**TASK 1**
Render each line of the records below as one string in a JSON list, skipping blank lines and leaving out the pictures.
** BEGIN SELECTED PASSAGE **
A couple of the objects in his portfolio would seem not to need to look beautiful – a scanning device for grain silos for example - but as he explained, products like this are sold at trade shows and in boardrooms, where it’s important that the object have a certain appeal for the potential buyers that will play with them. He uses the German word zeitlos – timeless – to describe what it is he tries to create, regardless of the product category. “Besides being fundamentally beautiful, we always try to get a zeitlos form.”
It’s always interesting for those of us in advertising to hear from a creative professional who works in a related field. “It’s not easy to make a living by your creative wits, you have to push the extra mile,” Steinhobel said. The major challenge faced by industrial designers is the fact that so few clients understand it is what they do and the value they can bring: “Just getting the bean-counters to appreciate the importance of design would make a huge difference.” In the US, more and more corporations have industrial designers on their boards. The extraordinary success of Apple is a salutary reminder of the economic impact of design.
How can industrial designers and ad agencies work together more effectively? The two usually work closest on projects that involve packaging or point of sale design, but Steinhobel sees other opportunities. With the laws governing liquor advertising set to change, for example, it would make sense for agencies and designers to work together to find new ways to market brands through promotional items.
“There are massive opportunities here,” he said. There can be little doubt that no matter what results from a collaboration with Steinhobel – even a promotional ice bucket – it will be beautiful and functional. And, of course, zeitlos.
** END SELECTED PASSAGE **
**TASK 2**
Copy out the full passage on industrial design, word for word.
** BEGIN SUPPLIED INFORMATION **
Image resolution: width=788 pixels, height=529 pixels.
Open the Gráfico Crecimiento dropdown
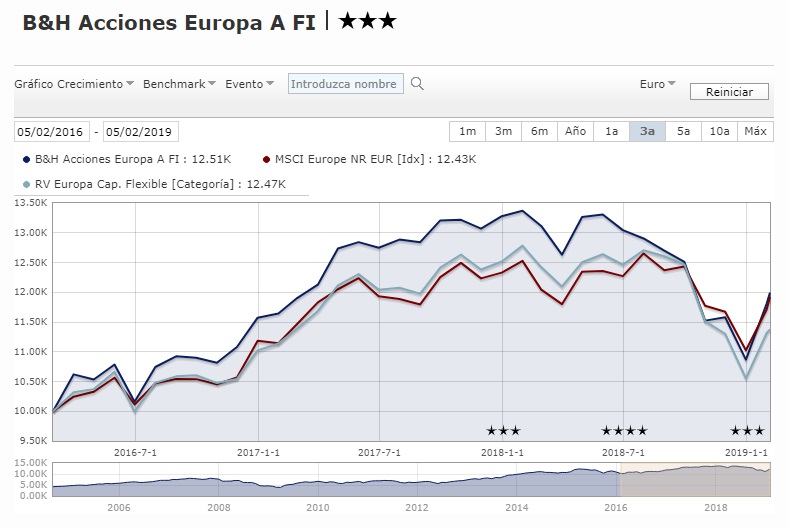(74, 84)
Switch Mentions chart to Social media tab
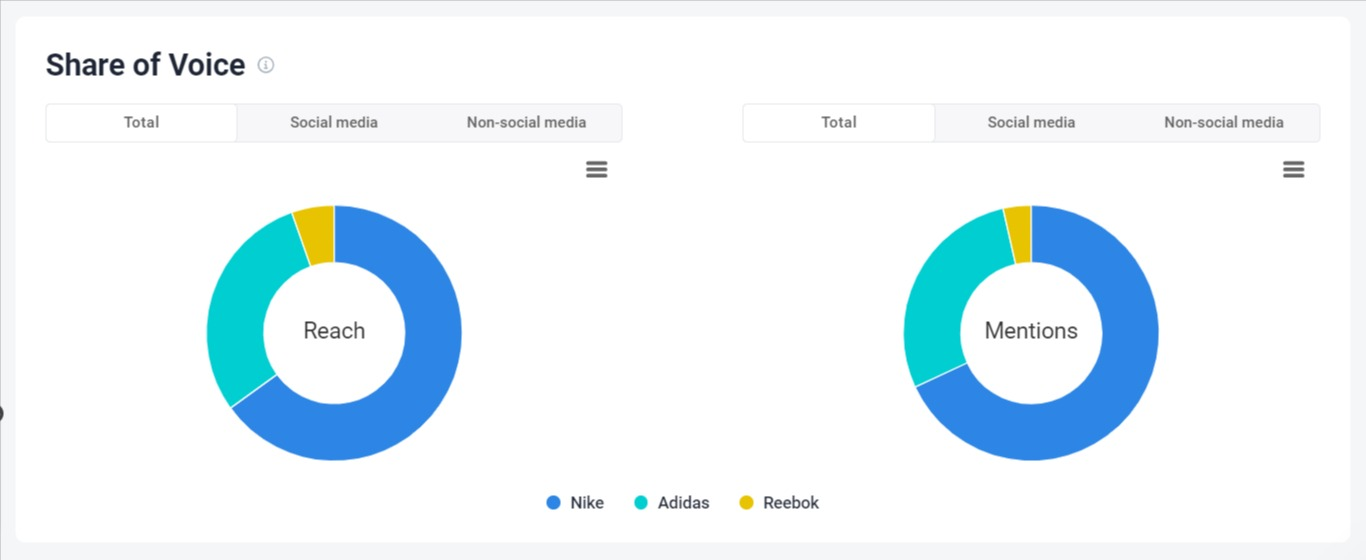This screenshot has height=560, width=1366. tap(1031, 123)
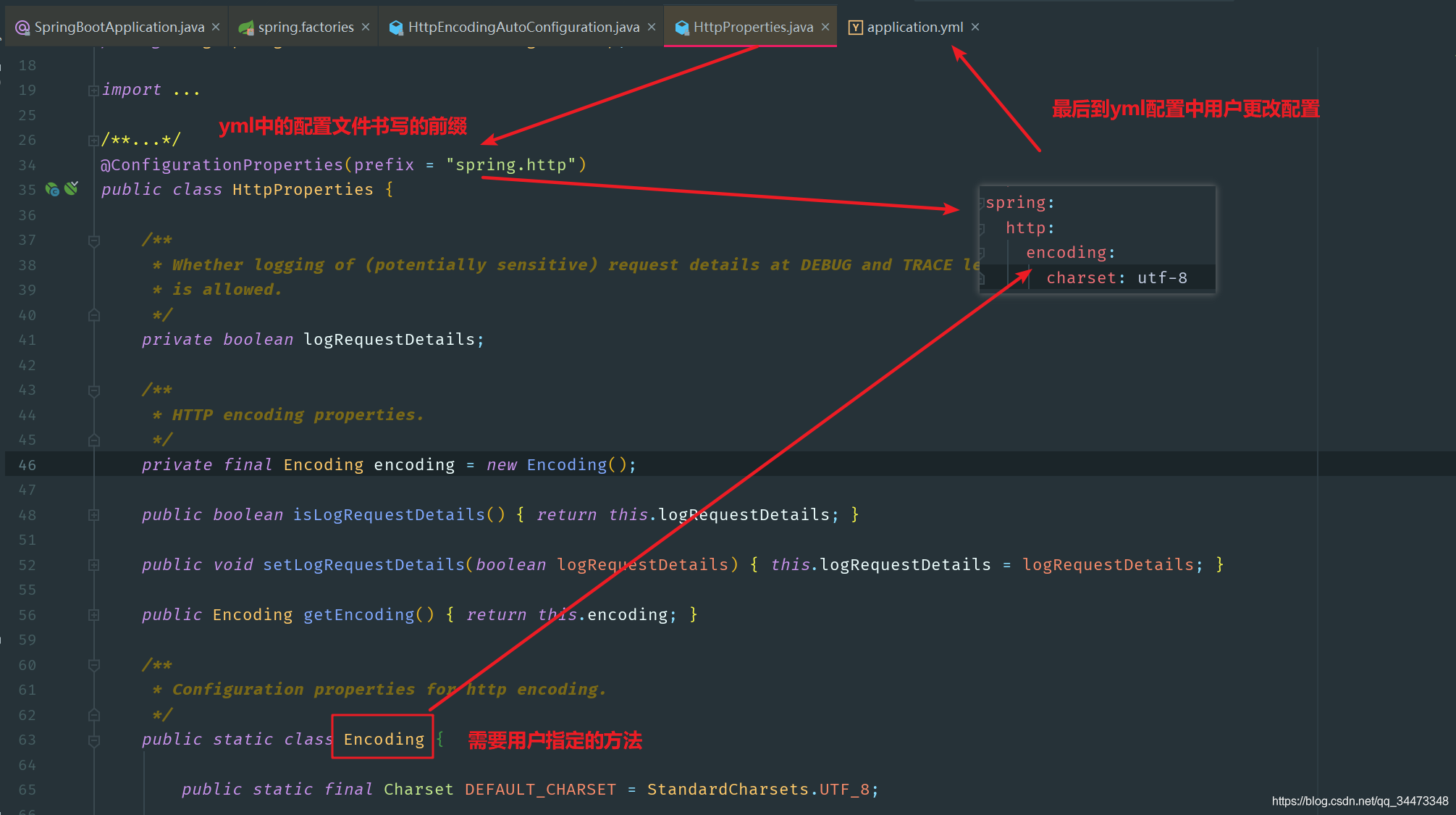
** END SUPPLIED INFORMATION **
**RIGHT ANSWER 1**
[
  "Image resolution: width=788 pixels, height=529 pixels.",
  "Open the Gráfico Crecimiento dropdown",
  "(74, 84)",
  "Switch Mentions chart to Social media tab",
  "This screenshot has height=560, width=1366. tap(1031, 123)"
]

**RIGHT ANSWER 2**
A couple of the objects in his portfolio would seem not to need to look beautiful – a scanning device for grain silos for example - but as he explained, products like this are sold at trade shows and in boardrooms, where it’s important that the object have a certain appeal for the potential buyers that will play with them. He uses the German word zeitlos – timeless – to describe what it is he tries to create, regardless of the product category. “Besides being fundamentally beautiful, we always try to get a zeitlos form.”
It’s always interesting for those of us in advertising to hear from a creative professional who works in a related field. “It’s not easy to make a living by your creative wits, you have to push the extra mile,” Steinhobel said. The major challenge faced by industrial designers is the fact that so few clients understand it is what they do and the value they can bring: “Just getting the bean-counters to appreciate the importance of design would make a huge difference.” In the US, more and more corporations have industrial designers on their boards. The extraordinary success of Apple is a salutary reminder of the economic impact of design.
How can industrial designers and ad agencies work together more effectively? The two usually work closest on projects that involve packaging or point of sale design, but Steinhobel sees other opportunities. With the laws governing liquor advertising set to change, for example, it would make sense for agencies and designers to work together to find new ways to market brands through promotional items.
“There are massive opportunities here,” he said. There can be little doubt that no matter what results from a collaboration with Steinhobel – even a promotional ice bucket – it will be beautiful and functional. And, of course, zeitlos.